══ DATA PROVIDED ══

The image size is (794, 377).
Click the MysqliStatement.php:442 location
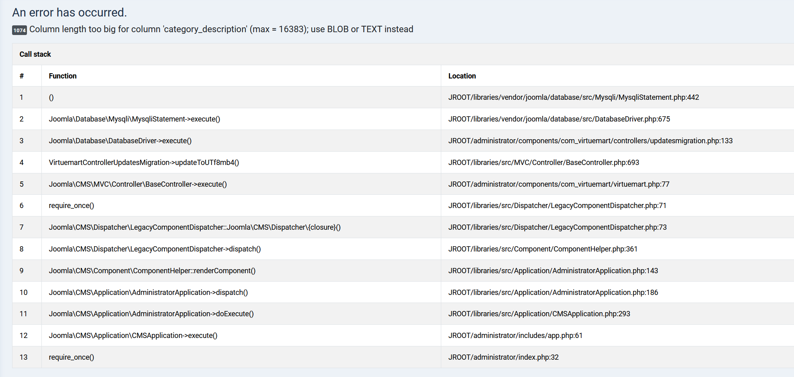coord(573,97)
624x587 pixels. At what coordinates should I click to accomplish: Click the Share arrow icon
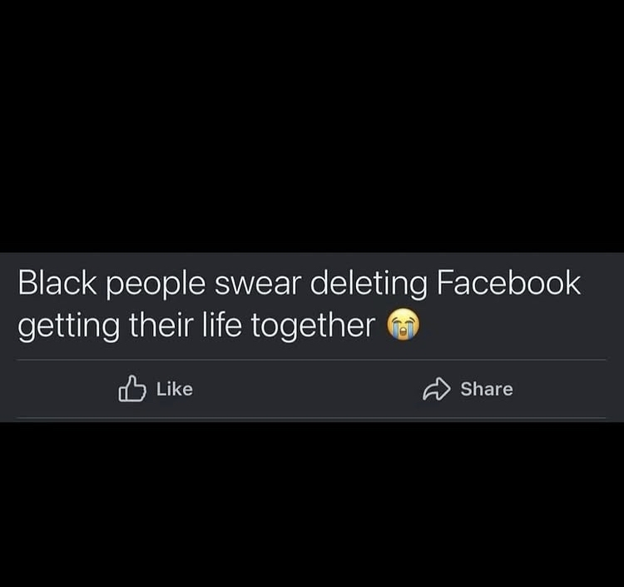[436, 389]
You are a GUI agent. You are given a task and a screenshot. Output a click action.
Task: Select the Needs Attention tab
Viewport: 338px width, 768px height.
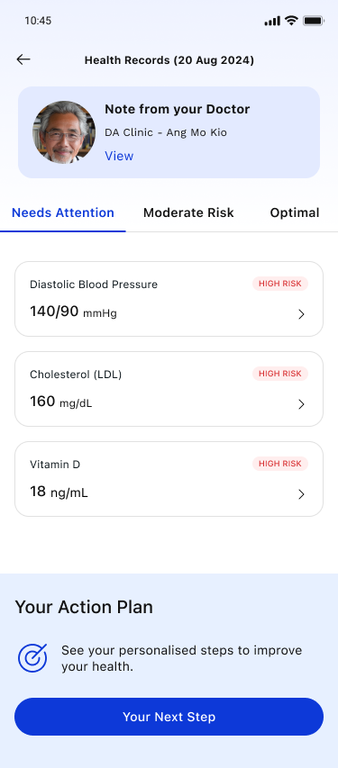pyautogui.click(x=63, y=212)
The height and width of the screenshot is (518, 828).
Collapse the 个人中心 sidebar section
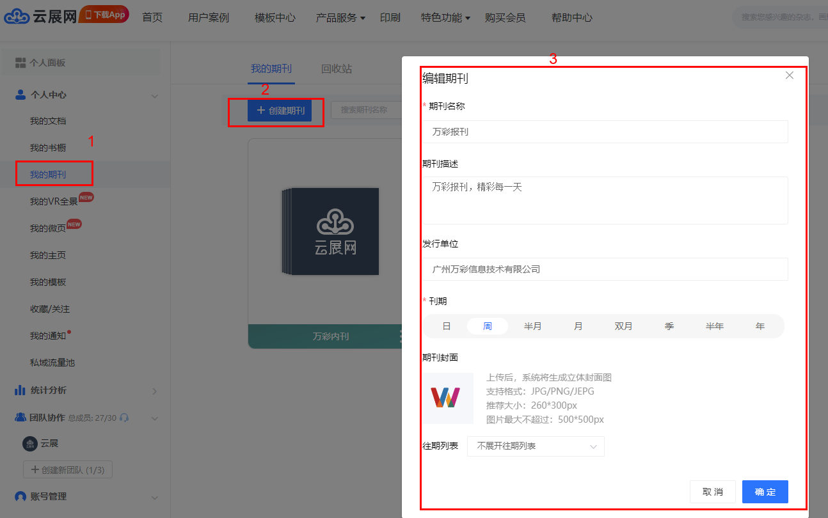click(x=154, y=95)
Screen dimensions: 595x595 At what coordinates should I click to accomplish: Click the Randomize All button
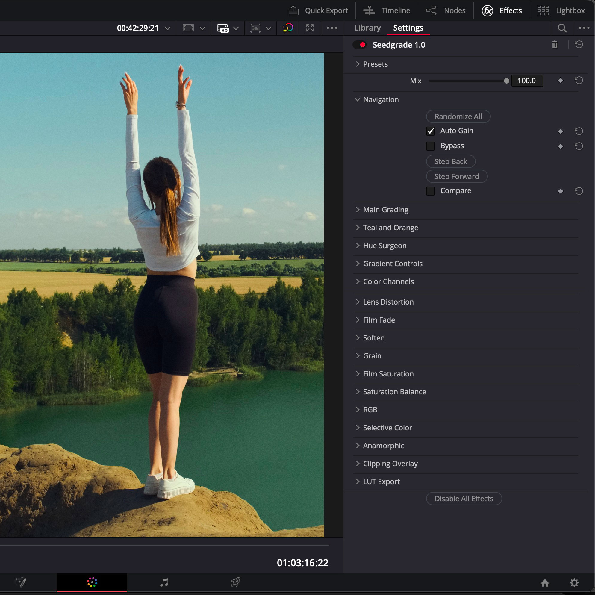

═══

Tally the lines in the data above that contain the string "should" and return only that count.

* OUTPUT FOR THIS TASK *
2